Neil Gaiman says that there are only four words every storyteller wants to hear: “…and then what happened?”
We’re losing the ability to tell stories. I don’t know if it’s a consequence of the over-communicated self, continually babbling into phones and on Facebook about minutiae, or maybe it’s that less people read novels, but it seems to me many of us lack the ability to create narratives about our own lives. Being the articulate author of your own story is important, not only because it reminds you that everything is a choice, that your story is the consequence of choices you make, but also because it’s so damn tedious not to be.
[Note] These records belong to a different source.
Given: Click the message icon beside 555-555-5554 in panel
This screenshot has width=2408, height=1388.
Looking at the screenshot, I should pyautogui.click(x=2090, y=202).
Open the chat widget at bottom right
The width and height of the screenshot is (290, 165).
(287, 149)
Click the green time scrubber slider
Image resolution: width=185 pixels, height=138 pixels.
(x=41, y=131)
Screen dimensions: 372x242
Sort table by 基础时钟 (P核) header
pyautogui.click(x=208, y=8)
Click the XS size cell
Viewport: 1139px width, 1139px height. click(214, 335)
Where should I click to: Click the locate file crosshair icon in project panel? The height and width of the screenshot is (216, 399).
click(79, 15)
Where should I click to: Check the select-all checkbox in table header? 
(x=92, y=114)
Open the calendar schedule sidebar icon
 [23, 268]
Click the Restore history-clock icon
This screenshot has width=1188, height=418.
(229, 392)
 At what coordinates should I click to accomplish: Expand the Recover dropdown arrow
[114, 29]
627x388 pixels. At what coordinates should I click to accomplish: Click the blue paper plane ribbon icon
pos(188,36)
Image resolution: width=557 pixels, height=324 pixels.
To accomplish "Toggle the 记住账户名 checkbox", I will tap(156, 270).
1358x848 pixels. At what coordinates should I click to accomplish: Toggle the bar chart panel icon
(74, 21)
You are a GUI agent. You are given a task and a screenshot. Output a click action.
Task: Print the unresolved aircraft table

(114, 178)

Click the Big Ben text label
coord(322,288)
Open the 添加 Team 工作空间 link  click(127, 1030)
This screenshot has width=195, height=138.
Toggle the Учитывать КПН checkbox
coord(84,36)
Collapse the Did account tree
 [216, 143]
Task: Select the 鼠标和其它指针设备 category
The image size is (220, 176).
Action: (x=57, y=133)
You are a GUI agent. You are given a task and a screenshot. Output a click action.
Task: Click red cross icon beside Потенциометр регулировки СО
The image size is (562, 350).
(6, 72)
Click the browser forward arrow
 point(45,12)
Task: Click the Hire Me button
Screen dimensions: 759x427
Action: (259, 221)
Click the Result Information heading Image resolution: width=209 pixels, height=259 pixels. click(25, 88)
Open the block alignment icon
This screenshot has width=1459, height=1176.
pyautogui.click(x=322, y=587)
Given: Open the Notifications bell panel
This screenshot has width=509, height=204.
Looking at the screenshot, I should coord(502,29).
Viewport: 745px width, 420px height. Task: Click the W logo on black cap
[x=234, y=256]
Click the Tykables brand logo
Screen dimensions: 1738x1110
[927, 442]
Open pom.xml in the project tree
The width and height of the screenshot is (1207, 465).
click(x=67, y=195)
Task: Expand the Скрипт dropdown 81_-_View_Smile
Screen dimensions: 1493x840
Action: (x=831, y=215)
Those interminable tales with no clear purpose and no end in sight, no sense of having edited the irrelevant or selected only the choicest anecdotes for the listener’s pleasure. Assigning equal weight and significance to everything is the hallmark of a desperate bore.
I think it’s fundamentally disrespectful; I have enough pointless shit and tedious detail in my own head without having to take on someone else’s as well. Telling a good story is a way of demonstrating your desire to please and entertain your interlocutor. A story is a gift.
Bring back the lost art of the raconteur.
The reminiscences of elderly people often return to a particular place and time. Caring for people with Alzheimer’s or senility, I noticed that the events of many years ago seemed more real and relevant than the present to them, and those were the stories they wanted to tell over and over again. When the mind starts to disintegrate, it’s as though we seek refuge in the time we lived most intensely in the past. Those happy times comfort us, shore us up against the dying of the light.
I wonder what that time will be for me, and whether I’ve already lived through it.